"Please no more evals." This blunt plea, voiced by Ben Hylak, CTO of Raindrop, encapsulated a core sentiment at the AI Engineer World's Fair in San Francisco. He, alongside Sid Bendre, co-founder of Oleve, articulated a critical truth: while AI demos dazzle, many AI products simply don't work as intended in the wild. Their joint presentation dissected the often-unspoken reality of AI product development, pivoting from theoretical evaluations to practical, iterative strategies for building robust applications.
Ben Hylak, CTO of Raindrop, a company providing "Sentry for AI products" that finds and fixes issues, and Sid Bendre, co-founder of Oleve, known for scaling viral consumer AI products, shared their insights at the AI Engineer World's Fair in San Francisco. Their discussion centered on the challenges of transitioning from AI proofs-of-concept to functional, scalable products, emphasizing the critical role of continuous iteration and real-world data.
The current AI landscape, while exciting, is fraught with unpredictable behavior.
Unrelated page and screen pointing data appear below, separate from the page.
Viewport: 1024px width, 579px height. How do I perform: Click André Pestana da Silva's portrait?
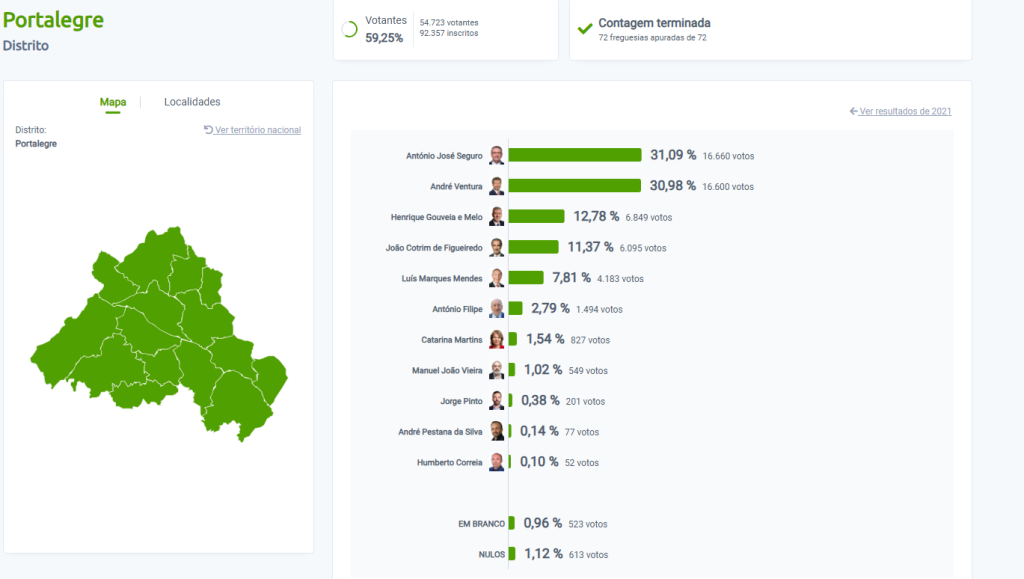tap(496, 432)
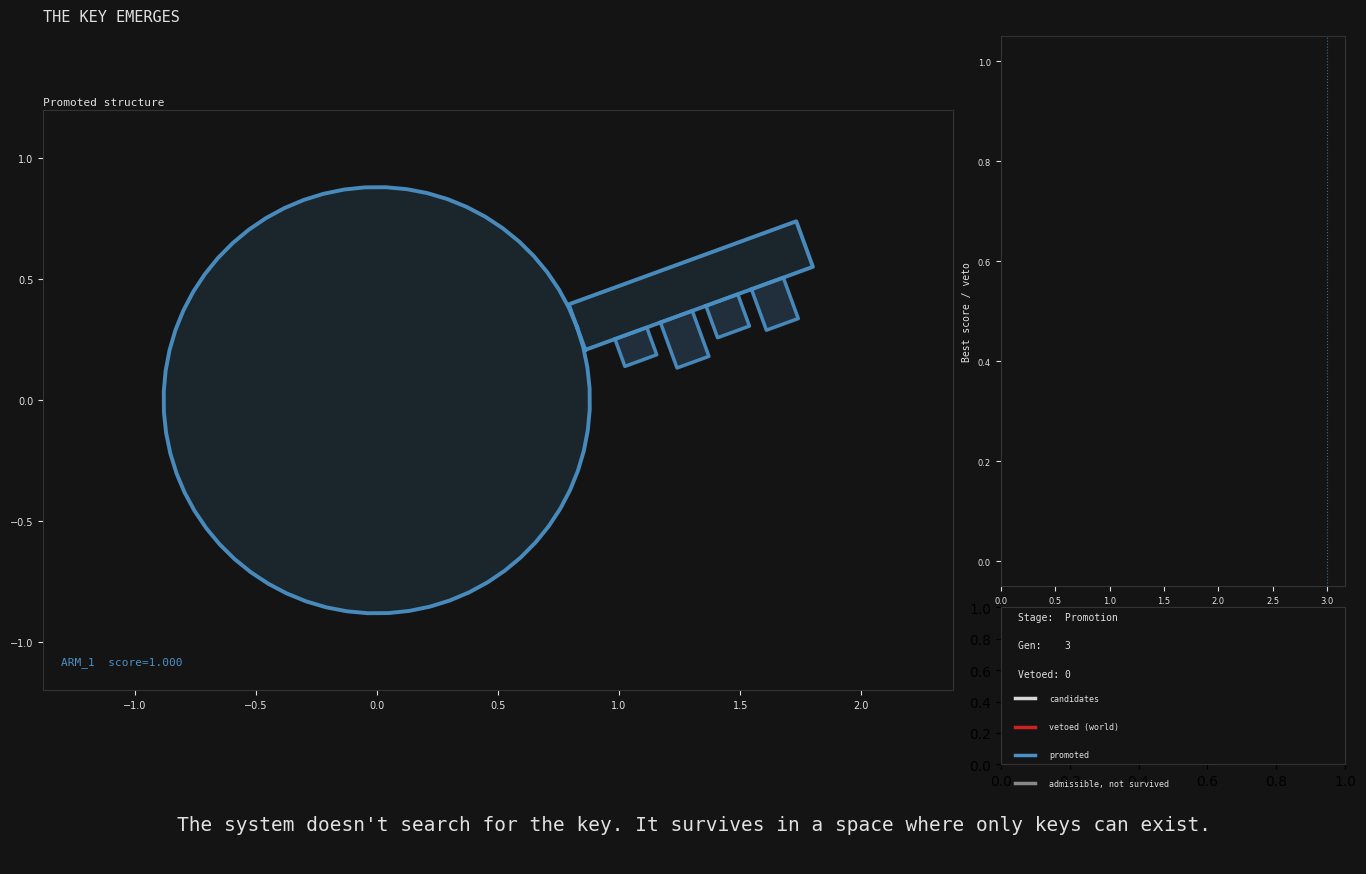Click 'THE KEY EMERGES' heading
The width and height of the screenshot is (1366, 874).
(x=111, y=17)
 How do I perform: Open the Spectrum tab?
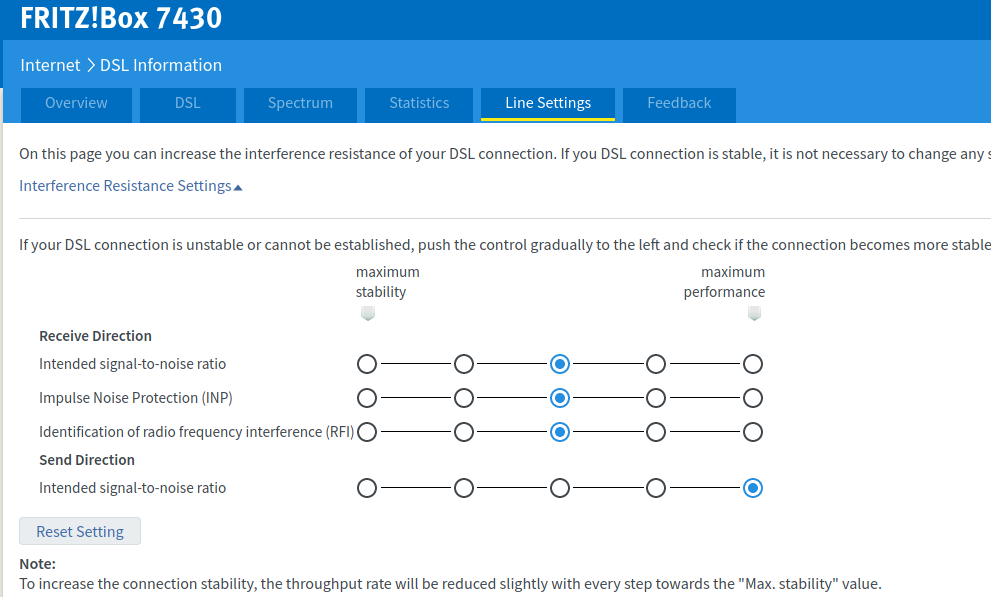tap(300, 103)
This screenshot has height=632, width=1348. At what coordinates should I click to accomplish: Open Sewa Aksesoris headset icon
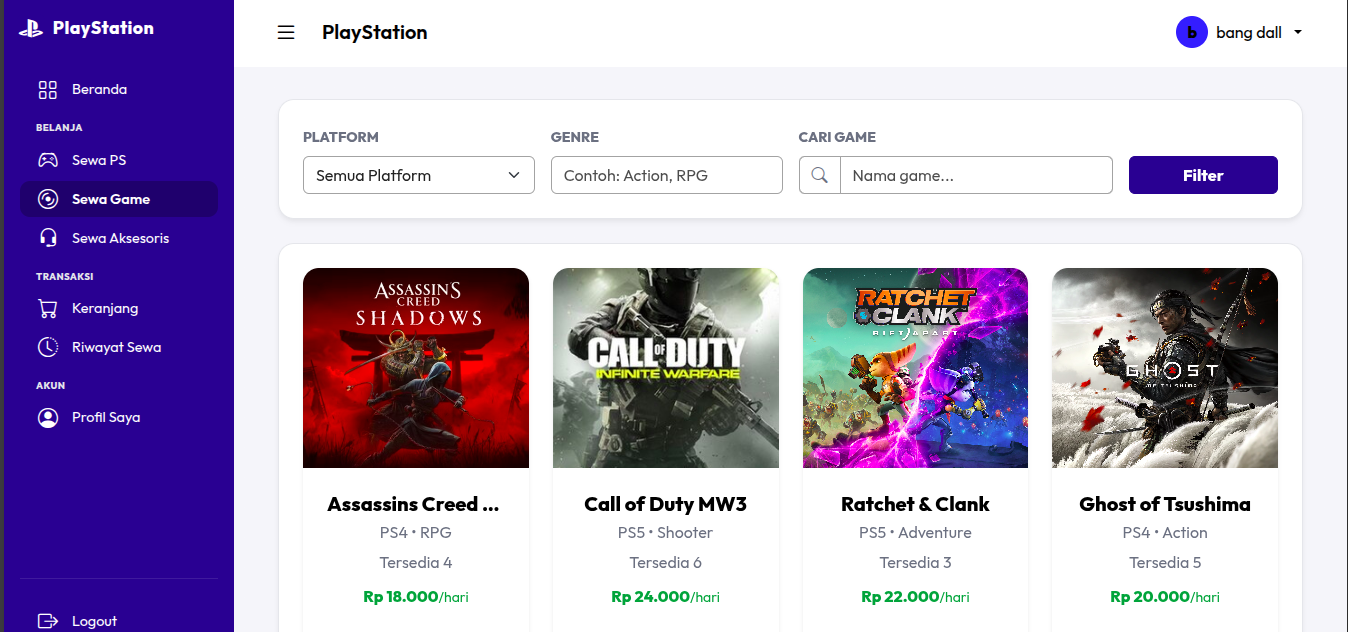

Even industry leaders like OpenAI are not immune to shipping "not so great products." Hylak cited instances where OpenAI's Codex produced "equally dumb" tests and Grok hallucinated bizarre claims about "white genocide" when asked about enterprise software. These examples underscore a fundamental truth: "More capable = more undefined behavior." This inherent non-determinism means that simply increasing model intelligence doesn't guarantee a flawless user experience; rather, it often introduces new, unexpected edge cases.
The speakers contended that traditional reliance on "evals" for gauging product quality is often misleading. "They tell you how good your product is. They're not," Hylak asserted, aligning with Goodhart's Law, which states that when a measure becomes a target, it ceases to be a good measure. OpenAI itself publicly acknowledges this limitation: "Our evals won't catch everything: We can't predict every issue...for more subtle or emerging issues, like changes in tone or style, real-world use helps us spot problems and understand what matters most to users." The real value, they argued, lies not in predefined evaluations but in continuous "signals."
Signals are defined as "ground-truthy indicators of your app's performance." These encompass both explicit user feedback, such as thumbs up/down, copying content, or sharing, and implicit cues. Implicit signals involve detecting patterns of behavior rather than subjective judgments, identifying issues like user frustration, task failures, or instances of AI "laziness." By observing these patterns across both explicit and implicit signals, teams can pinpoint and address critical issues that traditional evaluations often miss.
Oleve, a lean four-person team, exemplifies the power of this iterative, signal-driven approach, scaling to $6 million in annual recurring revenue and generating half a billion social media views. Sid Bendre highlighted that AI is inherently "chaotic and non-deterministic." To navigate this, Oleve developed "Trellis," a framework designed to "guide the chaos, don't eliminate it." Trellis involves discretizing the infinite output space into manageable "buckets," prioritizing workflows by their impact on business KPIs (a formula incorporating volume, negative sentiment, estimated achievable delta, and strategic relevance), and recursively refining these workflows. This structured approach ensures that AI magic is "engineered, repeatable, testable, and attributable, but not accidental."
The path to building successful AI products is not about achieving perfect, static models, but about embracing continuous iteration driven by real-world performance signals. Success in AI demands a dynamic feedback loop, leveraging both explicit user actions and subtle behavioral cues to refine and improve, rather than relying on metrics that merely confirm what is already known.